Last minute changes to my forthcoming political memoir

Last minute changes to my forthcoming political memoir

We all need to do our part to lower the political temperature in our country, so I applaud the fact that Kevin Roberts, the mastermind behind Project 2025, has delayed publication to rewrite and tone down the violent rhetoric in his forthcoming memoir. Dawn’s Early Light: Burning Washington to Save America (with a foreword by JD Vance), I decided to follow his example and make similar changes to my next book, ROCKET’S RED GLARE: Embrace the cleansing fire of patriotism that will burn down our modern Sodom so that a new America can rise from the ashes.

My memoir was sent to reviewers in its original form and then published in excerpts (often out of context) on the Internet, which provoked a fierce reaction. My publisher has therefore asked me to publicly support these new revisions to show that I am “for” them. I also want to “indemnify” him in the event of what he called “a 150 percent likelihood of litigation.”

I agree to all of these changes and am contractually obligated to state so here.

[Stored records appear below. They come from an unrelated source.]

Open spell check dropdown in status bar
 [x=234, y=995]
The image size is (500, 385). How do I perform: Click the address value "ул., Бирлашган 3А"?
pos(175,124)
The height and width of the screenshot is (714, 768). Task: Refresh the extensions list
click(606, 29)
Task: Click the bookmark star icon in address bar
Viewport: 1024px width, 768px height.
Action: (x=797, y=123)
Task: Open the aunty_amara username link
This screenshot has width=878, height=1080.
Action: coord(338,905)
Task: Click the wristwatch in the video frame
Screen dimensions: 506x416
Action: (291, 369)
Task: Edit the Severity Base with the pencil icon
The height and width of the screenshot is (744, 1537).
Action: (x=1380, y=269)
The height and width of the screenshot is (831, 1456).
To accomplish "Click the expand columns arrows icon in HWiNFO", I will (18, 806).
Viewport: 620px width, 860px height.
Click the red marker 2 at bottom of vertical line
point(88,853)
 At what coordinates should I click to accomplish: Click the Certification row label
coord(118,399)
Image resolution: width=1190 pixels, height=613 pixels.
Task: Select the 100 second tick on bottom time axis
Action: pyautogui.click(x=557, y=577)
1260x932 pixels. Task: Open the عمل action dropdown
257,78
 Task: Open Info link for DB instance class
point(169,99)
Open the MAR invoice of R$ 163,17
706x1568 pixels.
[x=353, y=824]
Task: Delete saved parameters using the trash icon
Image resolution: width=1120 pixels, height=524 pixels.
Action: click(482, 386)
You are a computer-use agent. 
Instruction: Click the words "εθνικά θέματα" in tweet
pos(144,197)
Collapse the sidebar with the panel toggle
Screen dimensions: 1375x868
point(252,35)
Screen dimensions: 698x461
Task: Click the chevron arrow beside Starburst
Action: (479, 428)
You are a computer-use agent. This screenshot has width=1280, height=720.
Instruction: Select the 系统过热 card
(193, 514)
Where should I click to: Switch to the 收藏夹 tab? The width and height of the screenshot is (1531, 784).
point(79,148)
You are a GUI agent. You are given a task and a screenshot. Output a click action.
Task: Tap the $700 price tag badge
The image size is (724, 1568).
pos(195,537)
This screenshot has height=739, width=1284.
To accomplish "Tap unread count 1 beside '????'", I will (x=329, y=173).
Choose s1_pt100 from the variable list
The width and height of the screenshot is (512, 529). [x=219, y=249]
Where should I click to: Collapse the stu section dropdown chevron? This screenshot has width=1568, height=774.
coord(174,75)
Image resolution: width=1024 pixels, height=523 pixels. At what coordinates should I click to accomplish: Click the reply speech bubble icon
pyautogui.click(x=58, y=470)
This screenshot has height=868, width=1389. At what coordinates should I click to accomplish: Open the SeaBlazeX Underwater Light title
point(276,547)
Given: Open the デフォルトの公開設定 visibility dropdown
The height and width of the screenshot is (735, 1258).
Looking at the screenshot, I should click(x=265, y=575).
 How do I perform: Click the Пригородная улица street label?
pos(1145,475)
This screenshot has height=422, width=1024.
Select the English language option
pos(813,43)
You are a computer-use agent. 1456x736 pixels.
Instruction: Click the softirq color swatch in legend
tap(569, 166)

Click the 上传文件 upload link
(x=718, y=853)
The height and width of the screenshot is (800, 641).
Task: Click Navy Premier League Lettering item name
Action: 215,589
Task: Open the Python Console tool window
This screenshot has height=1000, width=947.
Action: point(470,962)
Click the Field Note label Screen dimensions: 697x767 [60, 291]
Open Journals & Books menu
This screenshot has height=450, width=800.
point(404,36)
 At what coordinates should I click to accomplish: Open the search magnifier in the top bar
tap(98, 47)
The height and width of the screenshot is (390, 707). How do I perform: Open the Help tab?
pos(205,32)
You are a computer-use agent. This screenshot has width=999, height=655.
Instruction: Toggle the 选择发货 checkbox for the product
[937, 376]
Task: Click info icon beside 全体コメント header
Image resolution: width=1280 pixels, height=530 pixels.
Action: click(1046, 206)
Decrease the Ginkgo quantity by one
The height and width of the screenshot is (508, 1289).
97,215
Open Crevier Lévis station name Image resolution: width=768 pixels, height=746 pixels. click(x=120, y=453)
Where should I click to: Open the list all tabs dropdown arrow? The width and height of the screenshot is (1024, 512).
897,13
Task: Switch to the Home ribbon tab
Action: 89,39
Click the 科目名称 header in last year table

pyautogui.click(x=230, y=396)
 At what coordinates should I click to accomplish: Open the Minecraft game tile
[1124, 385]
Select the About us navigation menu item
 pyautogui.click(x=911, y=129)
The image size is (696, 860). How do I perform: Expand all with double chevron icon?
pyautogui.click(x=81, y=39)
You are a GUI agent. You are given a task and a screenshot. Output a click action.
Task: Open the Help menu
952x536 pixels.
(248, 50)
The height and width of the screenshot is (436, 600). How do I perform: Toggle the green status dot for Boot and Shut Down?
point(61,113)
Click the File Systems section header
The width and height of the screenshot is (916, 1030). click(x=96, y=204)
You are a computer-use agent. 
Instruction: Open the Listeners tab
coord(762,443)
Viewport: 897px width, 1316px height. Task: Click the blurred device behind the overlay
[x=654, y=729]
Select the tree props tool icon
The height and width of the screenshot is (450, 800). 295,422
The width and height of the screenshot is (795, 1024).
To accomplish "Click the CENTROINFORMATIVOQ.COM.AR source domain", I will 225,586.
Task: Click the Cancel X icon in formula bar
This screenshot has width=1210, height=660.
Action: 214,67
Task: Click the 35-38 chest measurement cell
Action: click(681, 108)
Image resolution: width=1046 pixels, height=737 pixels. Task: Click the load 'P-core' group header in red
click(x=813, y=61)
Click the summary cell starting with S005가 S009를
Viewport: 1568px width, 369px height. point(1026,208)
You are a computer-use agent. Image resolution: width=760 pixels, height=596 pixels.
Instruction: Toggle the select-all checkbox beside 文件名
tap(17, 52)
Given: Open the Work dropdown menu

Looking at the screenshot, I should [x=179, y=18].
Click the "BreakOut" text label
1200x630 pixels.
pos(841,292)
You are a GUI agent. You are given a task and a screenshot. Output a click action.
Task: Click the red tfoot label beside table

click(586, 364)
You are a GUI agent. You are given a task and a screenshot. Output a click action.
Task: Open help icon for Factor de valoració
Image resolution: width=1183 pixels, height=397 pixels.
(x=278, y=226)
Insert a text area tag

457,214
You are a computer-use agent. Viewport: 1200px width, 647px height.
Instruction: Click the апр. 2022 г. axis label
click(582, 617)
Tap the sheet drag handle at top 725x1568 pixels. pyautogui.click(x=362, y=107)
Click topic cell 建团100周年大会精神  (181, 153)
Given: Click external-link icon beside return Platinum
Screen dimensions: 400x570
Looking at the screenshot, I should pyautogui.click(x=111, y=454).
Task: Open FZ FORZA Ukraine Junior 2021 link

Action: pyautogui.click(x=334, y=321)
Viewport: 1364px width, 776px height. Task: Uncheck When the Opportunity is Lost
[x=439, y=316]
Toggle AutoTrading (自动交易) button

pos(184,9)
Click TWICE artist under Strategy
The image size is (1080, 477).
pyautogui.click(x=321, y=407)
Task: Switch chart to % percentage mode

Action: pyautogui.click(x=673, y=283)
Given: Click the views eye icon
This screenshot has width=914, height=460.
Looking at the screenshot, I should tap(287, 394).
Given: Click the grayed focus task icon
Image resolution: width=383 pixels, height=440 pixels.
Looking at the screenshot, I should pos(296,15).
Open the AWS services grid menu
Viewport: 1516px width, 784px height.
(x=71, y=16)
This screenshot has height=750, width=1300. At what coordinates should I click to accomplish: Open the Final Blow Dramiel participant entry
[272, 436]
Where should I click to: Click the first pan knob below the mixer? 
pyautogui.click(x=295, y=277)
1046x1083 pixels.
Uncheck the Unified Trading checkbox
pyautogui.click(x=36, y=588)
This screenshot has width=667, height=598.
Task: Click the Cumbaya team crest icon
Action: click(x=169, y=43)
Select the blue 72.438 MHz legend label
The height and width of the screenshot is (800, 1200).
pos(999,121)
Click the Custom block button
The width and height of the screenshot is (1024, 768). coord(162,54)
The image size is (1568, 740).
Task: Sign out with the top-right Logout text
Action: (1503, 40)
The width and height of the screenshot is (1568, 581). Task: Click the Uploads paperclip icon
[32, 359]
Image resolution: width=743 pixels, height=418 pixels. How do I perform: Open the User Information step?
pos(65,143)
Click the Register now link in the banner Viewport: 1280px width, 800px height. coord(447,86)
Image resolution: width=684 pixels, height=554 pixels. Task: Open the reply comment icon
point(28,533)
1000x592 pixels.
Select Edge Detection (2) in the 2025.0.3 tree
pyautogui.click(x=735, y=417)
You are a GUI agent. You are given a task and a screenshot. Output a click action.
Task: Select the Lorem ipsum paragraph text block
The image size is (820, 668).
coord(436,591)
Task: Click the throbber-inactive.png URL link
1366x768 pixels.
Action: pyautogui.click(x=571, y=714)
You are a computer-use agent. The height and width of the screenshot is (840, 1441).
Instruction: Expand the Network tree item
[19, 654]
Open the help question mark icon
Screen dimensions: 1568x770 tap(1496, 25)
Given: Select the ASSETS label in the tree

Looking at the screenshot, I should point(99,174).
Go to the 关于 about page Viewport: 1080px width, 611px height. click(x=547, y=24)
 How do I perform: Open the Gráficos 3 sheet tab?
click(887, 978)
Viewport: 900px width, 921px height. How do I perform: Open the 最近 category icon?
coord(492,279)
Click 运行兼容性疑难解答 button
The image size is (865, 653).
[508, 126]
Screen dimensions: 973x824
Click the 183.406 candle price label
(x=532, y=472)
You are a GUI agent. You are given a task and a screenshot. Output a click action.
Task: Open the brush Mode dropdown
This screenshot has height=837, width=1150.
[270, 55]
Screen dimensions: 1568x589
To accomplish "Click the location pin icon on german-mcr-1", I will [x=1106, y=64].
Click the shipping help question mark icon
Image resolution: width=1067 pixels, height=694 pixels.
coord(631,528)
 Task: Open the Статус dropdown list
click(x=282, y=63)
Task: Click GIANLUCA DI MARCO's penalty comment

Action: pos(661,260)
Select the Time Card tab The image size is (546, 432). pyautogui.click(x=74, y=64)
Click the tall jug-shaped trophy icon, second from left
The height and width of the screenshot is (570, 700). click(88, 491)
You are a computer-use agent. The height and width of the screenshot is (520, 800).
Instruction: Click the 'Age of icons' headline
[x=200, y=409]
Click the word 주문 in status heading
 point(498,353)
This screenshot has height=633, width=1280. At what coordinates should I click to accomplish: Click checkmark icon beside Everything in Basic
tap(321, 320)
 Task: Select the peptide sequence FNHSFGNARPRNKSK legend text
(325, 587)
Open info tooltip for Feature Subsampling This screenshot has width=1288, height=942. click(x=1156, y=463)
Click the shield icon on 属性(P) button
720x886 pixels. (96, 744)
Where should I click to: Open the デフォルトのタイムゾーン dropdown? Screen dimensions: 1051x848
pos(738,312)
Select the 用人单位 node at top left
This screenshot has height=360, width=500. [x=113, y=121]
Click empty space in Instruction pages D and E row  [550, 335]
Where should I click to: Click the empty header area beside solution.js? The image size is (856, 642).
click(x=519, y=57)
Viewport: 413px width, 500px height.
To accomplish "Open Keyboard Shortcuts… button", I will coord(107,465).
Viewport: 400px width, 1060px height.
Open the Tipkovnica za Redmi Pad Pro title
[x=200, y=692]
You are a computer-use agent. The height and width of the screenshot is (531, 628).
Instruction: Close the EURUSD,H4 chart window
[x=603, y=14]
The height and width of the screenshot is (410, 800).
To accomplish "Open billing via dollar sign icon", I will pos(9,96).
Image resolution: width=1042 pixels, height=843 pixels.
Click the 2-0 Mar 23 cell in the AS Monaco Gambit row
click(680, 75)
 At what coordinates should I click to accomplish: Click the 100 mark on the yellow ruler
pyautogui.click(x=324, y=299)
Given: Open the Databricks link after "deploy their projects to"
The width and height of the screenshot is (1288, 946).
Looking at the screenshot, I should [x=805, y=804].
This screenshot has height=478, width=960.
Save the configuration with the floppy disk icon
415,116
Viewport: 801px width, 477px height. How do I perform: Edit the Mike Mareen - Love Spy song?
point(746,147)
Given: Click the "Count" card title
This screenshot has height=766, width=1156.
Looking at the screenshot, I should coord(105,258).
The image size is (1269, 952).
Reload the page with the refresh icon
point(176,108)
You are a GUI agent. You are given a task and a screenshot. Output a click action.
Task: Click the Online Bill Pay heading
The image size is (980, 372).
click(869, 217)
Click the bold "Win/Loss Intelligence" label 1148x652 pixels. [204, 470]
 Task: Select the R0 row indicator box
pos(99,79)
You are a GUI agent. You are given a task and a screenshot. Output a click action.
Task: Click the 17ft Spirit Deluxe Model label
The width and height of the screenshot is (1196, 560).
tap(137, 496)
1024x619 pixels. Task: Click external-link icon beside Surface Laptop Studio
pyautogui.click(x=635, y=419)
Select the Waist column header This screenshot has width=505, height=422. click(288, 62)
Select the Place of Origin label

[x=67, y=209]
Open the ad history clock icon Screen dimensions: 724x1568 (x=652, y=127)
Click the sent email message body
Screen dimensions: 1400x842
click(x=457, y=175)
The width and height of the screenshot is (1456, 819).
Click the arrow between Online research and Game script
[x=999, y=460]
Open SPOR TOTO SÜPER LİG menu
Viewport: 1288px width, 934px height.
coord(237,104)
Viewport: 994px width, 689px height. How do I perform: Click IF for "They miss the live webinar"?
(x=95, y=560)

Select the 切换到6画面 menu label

The new edition of the book differs from the original in the following points:

  • The cover will no longer depict a bald eagle being decapitated by a red, white, and blue guillotine, with the bald eagle’s head flying through the air on a geyser of blood. It will now just be the bald eagle in the guillotine with the blade above its head to suggest the “potential danger” to our stolen freedoms without depicting “actual violence.” I pushed for the blade to be at least 60-70 percent of the way down to sever the head, but nothing there. According to the lawyers, it can only be “threatening.”
  • The previous dedication, “To all the haters who want to tear America down – if you’re too stupid to read this book, I’d love to come to your house and shove it down your throat, page by page!” now reads “For Sophie.”
  • The original title, ROCKET’S RED GLARE: Embrace the cleansing fire of patriotism that will burn down our modern Sodom so that a new America can rise from the ashesis changed to PURPLE MOUNTAIN MAJESTIES: The humble patriot who brought our nation together when no one else could with empathy, humility and all that stuff.
  • The author’s name will no longer include the text “Dictated to the author by God.” (The image of God whispering in my ear will also be removed.)
  • Hulk Hogan will no longer read the audio book, it will now be read by Kevin Sorbo.
  • The blurb on the back of the book praising me: “‘The best sex I’ve ever had!’ – Your Mom” ​​has been removed.
  • On the inside back cover of the book, there is no longer a leather sheath to hold your very own Patriotic Boot Dagger™, but instead there is now a small American flag on a stick.
  • The two-page color illustration in the middle of the book will no longer show Barack Obama and Nancy Pelosi masturbating on the Constitution. It will now be a recipe for heart-healthy zucchini bread.
  • The map that shows you how to sneak into the White House has been removed.
  • My call for a “Second War of Independence” was removed.
  • My call for a “Second Civil War” was removed.
  • My call for a “Second World War” has been removed because I have since been informed that it has already taken place.
  • My call to all women to fulfill their biological imperative to reproduce was replaced by instructions for a vasectomy.
  • The photo on the About the Author page will no longer be of me peeing in the Lincoln Memorial Reflecting Pool. The new photo will be of me and Mike Lindell at a Fuddruckers.
  • The last line of the book will no longer be, “Burn it all down, burn it all down, let it burn, let it burn, burn, burn, and we will all dance together around the flames on the skulls and bones of the infidels as America rises into a new dawn like a bloodthirsty phoenix of truth and plunges its razor-sharp beak into the crimson jugular of freedom.” The new last line will now be, “We will all dance together into a new dawn of freedom.”
  • The last page of the book will no longer be a three-dimensional representation of a hand giving the middle finger. It will now be a peace sign or some shit like that.”